▶ [Your goal]
All entries below must be reproduced without a single change.

Records supplied below:

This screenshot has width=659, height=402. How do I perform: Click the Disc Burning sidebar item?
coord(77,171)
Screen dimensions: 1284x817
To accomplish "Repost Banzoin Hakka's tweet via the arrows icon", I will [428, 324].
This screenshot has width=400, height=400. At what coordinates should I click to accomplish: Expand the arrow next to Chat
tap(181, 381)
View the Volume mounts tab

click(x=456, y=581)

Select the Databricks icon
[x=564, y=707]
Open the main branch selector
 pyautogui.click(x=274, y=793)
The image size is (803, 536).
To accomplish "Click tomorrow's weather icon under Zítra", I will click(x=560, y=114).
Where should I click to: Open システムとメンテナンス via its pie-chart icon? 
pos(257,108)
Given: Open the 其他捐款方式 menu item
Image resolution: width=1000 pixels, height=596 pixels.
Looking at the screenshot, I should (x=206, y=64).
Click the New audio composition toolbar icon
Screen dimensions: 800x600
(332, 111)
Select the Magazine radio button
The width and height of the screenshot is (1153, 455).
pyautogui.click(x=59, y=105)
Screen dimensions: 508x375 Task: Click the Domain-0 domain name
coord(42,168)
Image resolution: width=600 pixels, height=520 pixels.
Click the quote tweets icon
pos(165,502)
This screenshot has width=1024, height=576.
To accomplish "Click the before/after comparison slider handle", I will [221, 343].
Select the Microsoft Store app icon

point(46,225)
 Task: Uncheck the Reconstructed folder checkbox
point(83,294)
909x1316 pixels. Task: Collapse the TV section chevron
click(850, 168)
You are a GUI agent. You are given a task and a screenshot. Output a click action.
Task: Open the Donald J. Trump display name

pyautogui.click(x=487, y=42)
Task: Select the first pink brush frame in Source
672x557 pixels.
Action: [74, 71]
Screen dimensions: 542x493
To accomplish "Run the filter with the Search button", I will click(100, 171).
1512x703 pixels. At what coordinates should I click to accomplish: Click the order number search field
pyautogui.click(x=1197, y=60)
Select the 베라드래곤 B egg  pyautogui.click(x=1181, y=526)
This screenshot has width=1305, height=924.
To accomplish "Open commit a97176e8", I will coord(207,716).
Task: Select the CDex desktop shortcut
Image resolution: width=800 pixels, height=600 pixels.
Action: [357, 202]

End of Records supplied.

▶ [Answer area]
This screenshot has width=659, height=402. How do I perform: Click the Disc Burning sidebar item?
coord(77,171)
Screen dimensions: 1284x817
To accomplish "Repost Banzoin Hakka's tweet via the arrows icon", I will [428, 324].
This screenshot has width=400, height=400. At what coordinates should I click to accomplish: Expand the arrow next to Chat
tap(181, 381)
View the Volume mounts tab

click(x=456, y=581)

Select the Databricks icon
[x=564, y=707]
Open the main branch selector
 pyautogui.click(x=274, y=793)
The image size is (803, 536).
To accomplish "Click tomorrow's weather icon under Zítra", I will click(x=560, y=114).
Where should I click to: Open システムとメンテナンス via its pie-chart icon? 
pos(257,108)
Given: Open the 其他捐款方式 menu item
Image resolution: width=1000 pixels, height=596 pixels.
Looking at the screenshot, I should (x=206, y=64).
Click the New audio composition toolbar icon
Screen dimensions: 800x600
(332, 111)
Select the Magazine radio button
The width and height of the screenshot is (1153, 455).
pyautogui.click(x=59, y=105)
Screen dimensions: 508x375 Task: Click the Domain-0 domain name
coord(42,168)
Image resolution: width=600 pixels, height=520 pixels.
Click the quote tweets icon
pos(165,502)
This screenshot has width=1024, height=576.
To accomplish "Click the before/after comparison slider handle", I will [221, 343].
Select the Microsoft Store app icon

point(46,225)
 Task: Uncheck the Reconstructed folder checkbox
point(83,294)
909x1316 pixels. Task: Collapse the TV section chevron
click(850, 168)
You are a GUI agent. You are given a task and a screenshot. Output a click action.
Task: Open the Donald J. Trump display name

pyautogui.click(x=487, y=42)
Task: Select the first pink brush frame in Source
672x557 pixels.
Action: [74, 71]
Screen dimensions: 542x493
To accomplish "Run the filter with the Search button", I will click(100, 171).
1512x703 pixels. At what coordinates should I click to accomplish: Click the order number search field
pyautogui.click(x=1197, y=60)
Select the 베라드래곤 B egg  pyautogui.click(x=1181, y=526)
This screenshot has width=1305, height=924.
To accomplish "Open commit a97176e8", I will coord(207,716).
Task: Select the CDex desktop shortcut
Image resolution: width=800 pixels, height=600 pixels.
Action: [357, 202]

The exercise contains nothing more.